§ **Directions for this task**
Go over the entries below line by line, copying each one that contains the word "heading".

§ **Extracted material**
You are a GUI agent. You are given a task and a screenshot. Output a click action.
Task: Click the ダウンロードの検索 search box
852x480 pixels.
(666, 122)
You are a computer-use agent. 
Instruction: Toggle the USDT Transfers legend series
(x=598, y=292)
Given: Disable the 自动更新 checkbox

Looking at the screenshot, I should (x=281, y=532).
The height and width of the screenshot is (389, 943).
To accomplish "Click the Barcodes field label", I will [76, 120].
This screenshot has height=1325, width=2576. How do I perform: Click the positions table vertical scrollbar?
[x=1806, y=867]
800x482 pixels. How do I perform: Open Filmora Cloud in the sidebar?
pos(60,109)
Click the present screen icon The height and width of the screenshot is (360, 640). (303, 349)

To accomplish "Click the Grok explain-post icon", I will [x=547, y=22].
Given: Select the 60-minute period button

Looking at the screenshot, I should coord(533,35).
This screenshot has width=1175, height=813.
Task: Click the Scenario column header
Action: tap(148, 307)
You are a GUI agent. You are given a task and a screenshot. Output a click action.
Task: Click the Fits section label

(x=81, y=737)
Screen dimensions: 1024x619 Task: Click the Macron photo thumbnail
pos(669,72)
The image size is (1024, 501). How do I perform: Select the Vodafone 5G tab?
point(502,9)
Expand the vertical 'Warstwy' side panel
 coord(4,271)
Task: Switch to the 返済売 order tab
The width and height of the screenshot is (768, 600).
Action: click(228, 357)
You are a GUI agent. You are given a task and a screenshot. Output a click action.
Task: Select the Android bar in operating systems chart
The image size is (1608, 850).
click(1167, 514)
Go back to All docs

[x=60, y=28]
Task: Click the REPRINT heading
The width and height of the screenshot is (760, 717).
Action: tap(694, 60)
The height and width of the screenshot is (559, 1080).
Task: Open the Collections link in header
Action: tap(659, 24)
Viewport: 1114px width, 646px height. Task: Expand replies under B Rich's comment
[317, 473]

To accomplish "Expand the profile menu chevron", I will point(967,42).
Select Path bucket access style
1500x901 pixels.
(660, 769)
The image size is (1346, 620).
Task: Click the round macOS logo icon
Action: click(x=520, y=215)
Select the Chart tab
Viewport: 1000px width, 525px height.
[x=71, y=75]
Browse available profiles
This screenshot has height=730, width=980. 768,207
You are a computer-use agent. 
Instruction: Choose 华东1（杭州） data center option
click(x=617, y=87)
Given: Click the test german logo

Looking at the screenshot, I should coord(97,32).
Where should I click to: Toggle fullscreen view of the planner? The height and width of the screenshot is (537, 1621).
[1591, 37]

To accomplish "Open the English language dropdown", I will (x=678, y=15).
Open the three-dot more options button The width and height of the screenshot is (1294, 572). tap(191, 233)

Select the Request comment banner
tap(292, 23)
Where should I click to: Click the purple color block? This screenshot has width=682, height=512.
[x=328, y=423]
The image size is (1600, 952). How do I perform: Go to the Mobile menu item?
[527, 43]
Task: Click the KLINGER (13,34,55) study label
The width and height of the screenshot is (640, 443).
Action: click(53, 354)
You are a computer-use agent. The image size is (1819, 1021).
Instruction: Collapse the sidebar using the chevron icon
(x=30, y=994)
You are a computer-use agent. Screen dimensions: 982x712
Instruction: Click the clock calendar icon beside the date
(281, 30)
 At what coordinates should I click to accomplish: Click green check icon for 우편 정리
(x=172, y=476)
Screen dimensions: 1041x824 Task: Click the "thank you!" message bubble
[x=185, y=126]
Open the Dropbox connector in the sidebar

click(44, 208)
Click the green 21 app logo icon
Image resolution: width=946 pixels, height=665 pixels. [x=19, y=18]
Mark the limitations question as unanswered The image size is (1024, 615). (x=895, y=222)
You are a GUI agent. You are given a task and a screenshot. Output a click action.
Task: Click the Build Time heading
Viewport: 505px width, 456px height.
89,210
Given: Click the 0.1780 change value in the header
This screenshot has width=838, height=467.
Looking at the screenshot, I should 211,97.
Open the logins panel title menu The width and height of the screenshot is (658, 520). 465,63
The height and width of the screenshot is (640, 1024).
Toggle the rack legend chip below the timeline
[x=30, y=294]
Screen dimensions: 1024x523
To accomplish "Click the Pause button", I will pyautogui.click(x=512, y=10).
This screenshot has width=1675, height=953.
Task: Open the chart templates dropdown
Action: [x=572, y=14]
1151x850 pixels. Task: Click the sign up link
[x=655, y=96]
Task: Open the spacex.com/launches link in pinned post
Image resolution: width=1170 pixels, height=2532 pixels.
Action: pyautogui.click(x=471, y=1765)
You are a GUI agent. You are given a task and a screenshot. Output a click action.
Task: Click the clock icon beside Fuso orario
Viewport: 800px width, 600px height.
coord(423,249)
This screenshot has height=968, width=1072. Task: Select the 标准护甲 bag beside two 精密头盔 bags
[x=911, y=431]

§ **Solution for this exercise**
Task: Click the REPRINT heading
Task: Click the Build Time heading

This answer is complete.